## What this exercise asks
1/ In the text about mismatched ashes in Wuhan, what did the Jiang'an district resident surnamed Liu find in the urn said to hold her mother's ashes?
2/ Go on with the text about cremations in Wuhan from where it stops.

## Text section
An Wuhan resident surnamed Ding whose mother recently died of coronavirus said she had been denied hospital treatment because she couldn't get tested, and demanded that somebody be held to account over her death. "I went to the police yesterday to ask about this," Ding said. "Everyone responsible for ... serious consequences should bear criminal liability, not just administrative accountability."

Hundreds & hundreds of boxes containing individual ash-urns at funeral homes.
Mismatched ashes

Meanwhile, mourning relatives said they had discovered anomalous objects in urns that couldn't have been linked to their relatives. A resident of Wuhan's Jiang'an district surnamed Liu said she had found a man's belt clasp in the urn she was given, supposedly containing her mother's ashes.

And a resident of Hongshan district said he had found the remains of ceramic dental crown, denture or implant in the urn labeled with his father's name, even though his father had never had such a thing fitted. Meanwhile, Wuhan's funeral homes have been working round the clock to cremate dead bodies, giving rise to widespread suspicion of the official death toll of around 2,500 dead in the city.

Residents and citizen journalists have been counting urns and figuring out the number of cremations based on the combined capacity of the city's cremation facilities. Most estimates, regardless of how they are arrived at, indicate the cremation of more than 40,000 dead bodies in recent weeks.

A source close to the funeral industry surnamed Ma said some incinerators have stopped working after being run night and day, and that funeral homes are now cremating several bodies together to meet demand.

"In the past, only one body would be cremated at a time, but now they are working 24/7," Ma said, adding that six out of the city's 30 furnaces were now no longer working. This is certainly because they have been burning too many bodies at the same time," he said. "This blocked up the machine and it burned out."

## Dataset entries
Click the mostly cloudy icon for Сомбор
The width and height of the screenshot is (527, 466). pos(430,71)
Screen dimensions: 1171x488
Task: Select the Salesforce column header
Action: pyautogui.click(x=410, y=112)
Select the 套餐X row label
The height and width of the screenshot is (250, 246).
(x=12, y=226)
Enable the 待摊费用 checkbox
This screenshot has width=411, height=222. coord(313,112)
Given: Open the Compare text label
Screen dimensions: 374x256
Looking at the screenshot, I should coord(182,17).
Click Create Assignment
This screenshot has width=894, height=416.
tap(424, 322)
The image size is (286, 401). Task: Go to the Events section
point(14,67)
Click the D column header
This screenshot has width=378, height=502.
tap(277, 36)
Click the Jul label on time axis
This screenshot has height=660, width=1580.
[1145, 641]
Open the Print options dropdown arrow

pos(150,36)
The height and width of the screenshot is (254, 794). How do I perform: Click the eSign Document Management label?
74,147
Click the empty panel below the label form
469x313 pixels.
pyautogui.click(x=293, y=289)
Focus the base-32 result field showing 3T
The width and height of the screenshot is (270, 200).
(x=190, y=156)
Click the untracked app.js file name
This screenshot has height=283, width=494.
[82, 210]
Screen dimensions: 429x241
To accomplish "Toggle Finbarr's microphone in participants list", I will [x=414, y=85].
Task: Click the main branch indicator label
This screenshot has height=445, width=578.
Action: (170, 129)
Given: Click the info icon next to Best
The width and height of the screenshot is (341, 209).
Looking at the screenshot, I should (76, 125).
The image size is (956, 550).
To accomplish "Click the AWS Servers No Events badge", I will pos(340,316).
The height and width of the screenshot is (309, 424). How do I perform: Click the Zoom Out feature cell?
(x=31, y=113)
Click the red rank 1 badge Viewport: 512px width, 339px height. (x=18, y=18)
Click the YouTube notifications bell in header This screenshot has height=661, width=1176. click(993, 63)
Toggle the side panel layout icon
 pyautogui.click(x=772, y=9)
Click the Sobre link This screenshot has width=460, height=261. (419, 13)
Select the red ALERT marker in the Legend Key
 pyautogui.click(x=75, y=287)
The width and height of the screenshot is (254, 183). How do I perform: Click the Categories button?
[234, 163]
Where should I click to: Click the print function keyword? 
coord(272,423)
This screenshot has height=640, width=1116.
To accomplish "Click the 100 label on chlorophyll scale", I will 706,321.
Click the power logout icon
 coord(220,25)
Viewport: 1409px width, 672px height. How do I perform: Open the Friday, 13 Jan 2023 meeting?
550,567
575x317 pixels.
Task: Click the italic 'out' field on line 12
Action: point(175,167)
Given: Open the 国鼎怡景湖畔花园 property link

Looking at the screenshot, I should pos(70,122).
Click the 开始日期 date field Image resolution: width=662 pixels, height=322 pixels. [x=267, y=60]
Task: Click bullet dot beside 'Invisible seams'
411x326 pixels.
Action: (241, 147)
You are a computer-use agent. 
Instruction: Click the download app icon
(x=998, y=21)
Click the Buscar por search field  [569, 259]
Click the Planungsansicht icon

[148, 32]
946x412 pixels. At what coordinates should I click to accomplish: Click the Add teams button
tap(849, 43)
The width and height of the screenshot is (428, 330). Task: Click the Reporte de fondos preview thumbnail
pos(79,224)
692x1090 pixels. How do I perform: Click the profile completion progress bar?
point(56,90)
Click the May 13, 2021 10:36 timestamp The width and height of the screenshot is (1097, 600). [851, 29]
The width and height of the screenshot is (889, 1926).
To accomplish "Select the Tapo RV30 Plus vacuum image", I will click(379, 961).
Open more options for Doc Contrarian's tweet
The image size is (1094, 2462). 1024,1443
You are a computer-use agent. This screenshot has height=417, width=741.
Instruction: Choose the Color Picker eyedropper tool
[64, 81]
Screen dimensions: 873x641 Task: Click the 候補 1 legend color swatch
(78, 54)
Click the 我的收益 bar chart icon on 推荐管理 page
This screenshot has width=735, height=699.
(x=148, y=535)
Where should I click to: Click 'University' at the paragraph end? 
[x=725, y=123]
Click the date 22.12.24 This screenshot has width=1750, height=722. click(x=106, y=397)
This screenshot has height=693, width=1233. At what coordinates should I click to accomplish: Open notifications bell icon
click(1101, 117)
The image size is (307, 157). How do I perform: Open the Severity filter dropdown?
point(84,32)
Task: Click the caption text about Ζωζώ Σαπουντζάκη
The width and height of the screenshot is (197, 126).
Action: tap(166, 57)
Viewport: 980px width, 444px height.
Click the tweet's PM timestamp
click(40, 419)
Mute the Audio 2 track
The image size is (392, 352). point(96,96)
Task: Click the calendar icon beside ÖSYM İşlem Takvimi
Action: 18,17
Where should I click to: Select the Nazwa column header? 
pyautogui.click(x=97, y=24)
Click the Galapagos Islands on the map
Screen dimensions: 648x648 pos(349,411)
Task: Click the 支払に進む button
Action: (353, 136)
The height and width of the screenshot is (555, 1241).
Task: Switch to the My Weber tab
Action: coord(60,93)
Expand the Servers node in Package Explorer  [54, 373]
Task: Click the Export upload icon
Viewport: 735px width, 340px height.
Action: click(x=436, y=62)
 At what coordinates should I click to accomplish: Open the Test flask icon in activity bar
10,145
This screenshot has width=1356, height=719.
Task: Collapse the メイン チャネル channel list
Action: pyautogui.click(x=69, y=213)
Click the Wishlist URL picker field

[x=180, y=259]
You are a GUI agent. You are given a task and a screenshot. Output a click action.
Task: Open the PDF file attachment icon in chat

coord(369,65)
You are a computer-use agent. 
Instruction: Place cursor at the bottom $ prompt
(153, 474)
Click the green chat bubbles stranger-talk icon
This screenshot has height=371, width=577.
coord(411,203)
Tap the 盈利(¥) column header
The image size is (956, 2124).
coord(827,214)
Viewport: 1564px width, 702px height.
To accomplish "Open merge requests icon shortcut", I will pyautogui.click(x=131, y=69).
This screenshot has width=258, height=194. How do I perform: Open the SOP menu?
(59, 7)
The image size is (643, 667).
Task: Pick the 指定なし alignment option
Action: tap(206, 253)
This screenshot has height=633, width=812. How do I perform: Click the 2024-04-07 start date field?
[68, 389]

## Solved problems
1/ A man's belt clasp.

2/
'Screaming sounds'

Ma said reports have emerged of people restrained and forced into body bags when they were still moving, citing videos circulating online. These included a video that went viral on social media in February in which a woman speaking in a Wuhan dialect of Chinese described seeing a male patient next to her in a city hospital forced into a body bag while his feet and hands were still moving.

"One old lady was saying that they put one guy into ... a body bag when he wasn't even dead yet, and took him off to the crematorium because there was no way of saving him," he said, citing the particular video.

Ma also cited information from other video clips, including "screaming sounds" emerging from crematorium furnaces, "which tells us that some people were taken to the funeral homes while they were still alive."


RFA was unable to confirm these reports independently. Meanwhile, authorities in the central province of Henan have handed an official reprimand to a lawyer who posted about the numbers of people lining up outside funeral homes in Wuhan.

Liu Yingying is the subject of a disciplinary action by the official lawyers' association in Henan's provincial capital, Zhengzhou after she posted a photo of people lining up outside an Wuhan funeral home to her WeChat account.

The Zhengzhou Lawyers' Association, which is under the control of the municipal justice bureau and therefore the ruling Chinese Communist Party, has accused her of "provoking dissatisfaction with the government" after her post received more than half a million views and more than 10,000 retweets.

The association said its code of practice requires lawyers not to post "inappropriate comments" online. Liu had cooperated with the investigation, admitted her mistake, deleted the post and reflected sincerly on her mistake, it said, adding that it would treat her with leniency in return.

A truck load of ash-urns from the crematoriums arriving at a Wuhan funeral home.
Families waiting in line for hours at a funeral home to collect the ash-urns of their love ones.
(Family lawyer Liu Yingying was punished by CCP for posting this photo on WeChat.)